More blondes 18
Q: Why did the blonde drive into the ditch?
A: To turn the blinker off.
Q: Why did the blonde try and steal a police car?
A: She saw "911" on the back and thought it was a Porsche.
Q: Why didn't the blonde want a window seat on the plane?
A: She'd just blow dried her hair and she didn't want it
blown around too much.
Q: How do you confuse a blonde?
A: Ask her to alphabetize a bag of M&Ms.
Q: Why does it work?
A: "Does 3 come before E, between M and W, or at the end?"
Q: Why did the blonde call the welfare office?
A: She wanted to know how to cook food stamps!
Q: What happened to the blonde tap dancer?
A: She slipped off and fell down the drain.
Q: What's a blondes' favorite rock group?
A: Air Supply.
Q: Why are blondes hurt by peoples words?
A: Because people keep hitting them with dictionaries.
Q: Why can't blondes put in light bulbs?
A: They keep breaking them with the hammers.
Q: Why are there no dumb brunettes?
A: Peroxide.
Q: What goes VROOM, SCREECH,VROOM, SCREECH,VROOM, SCREECH?
A: A blonde going through a flashing red light.
Q: To a blonde, what is long and hard?
A: Grade 4.
Q: What is the definition of gross ignorance?
A: 144 blondes.
Q: What did the blonde say to the physicist?
A: "Why, I just _love_ nuclear fission!
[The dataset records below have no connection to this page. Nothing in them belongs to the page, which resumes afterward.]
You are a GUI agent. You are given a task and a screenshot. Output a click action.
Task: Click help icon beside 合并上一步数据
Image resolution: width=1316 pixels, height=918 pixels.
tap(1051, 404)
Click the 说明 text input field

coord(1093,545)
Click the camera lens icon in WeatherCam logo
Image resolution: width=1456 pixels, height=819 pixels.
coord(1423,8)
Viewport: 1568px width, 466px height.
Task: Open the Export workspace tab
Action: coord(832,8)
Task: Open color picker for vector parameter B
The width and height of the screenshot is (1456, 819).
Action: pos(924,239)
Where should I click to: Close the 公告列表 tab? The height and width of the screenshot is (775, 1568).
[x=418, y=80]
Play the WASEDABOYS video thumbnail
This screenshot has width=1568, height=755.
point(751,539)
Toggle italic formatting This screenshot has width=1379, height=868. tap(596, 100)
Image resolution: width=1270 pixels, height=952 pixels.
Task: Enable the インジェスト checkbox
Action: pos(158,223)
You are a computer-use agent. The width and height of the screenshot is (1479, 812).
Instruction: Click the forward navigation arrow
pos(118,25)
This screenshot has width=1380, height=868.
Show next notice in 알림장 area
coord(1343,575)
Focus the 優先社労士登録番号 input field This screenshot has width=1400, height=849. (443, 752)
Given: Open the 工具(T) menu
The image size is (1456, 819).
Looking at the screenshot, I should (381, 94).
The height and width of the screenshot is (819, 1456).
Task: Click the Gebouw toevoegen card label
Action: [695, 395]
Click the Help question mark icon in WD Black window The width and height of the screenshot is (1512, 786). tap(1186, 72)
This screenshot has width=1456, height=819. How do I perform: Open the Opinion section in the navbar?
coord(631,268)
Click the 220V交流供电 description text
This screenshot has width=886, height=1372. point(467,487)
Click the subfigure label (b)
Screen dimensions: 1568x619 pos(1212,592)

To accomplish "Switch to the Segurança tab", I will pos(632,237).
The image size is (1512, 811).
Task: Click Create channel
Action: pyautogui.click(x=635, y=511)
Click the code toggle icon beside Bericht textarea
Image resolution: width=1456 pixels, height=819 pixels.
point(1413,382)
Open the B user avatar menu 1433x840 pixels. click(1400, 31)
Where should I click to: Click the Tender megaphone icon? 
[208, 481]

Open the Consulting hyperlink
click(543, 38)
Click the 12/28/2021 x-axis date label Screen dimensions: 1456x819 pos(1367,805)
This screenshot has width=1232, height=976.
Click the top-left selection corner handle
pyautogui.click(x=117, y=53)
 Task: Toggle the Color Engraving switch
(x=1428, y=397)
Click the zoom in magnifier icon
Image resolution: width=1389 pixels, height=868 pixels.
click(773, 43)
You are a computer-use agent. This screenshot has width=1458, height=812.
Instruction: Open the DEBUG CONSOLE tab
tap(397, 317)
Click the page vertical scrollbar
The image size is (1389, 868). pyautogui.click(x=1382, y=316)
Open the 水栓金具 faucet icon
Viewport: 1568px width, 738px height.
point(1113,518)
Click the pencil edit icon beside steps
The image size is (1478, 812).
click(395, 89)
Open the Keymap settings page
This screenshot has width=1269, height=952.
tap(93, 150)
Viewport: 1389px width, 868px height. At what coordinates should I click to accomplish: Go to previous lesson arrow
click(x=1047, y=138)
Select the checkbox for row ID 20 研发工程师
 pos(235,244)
What do you use for bait?"
Q: Did you hear about the blonde couple that were found frozen to death
in their car at a drive-in movie theater?
A: They went to see "Closed for the Winter".
Q: Why is the blonde's brain the size of a pea in the morning?
A: It swells at night.
Q: What did the blonde do when she heard that 90% of accidents
occur around the home?
A: She moved.
Q: Did you hear about the blonde who tried to blow up her
husband's car?
A: She burned her lips on the tailpipe.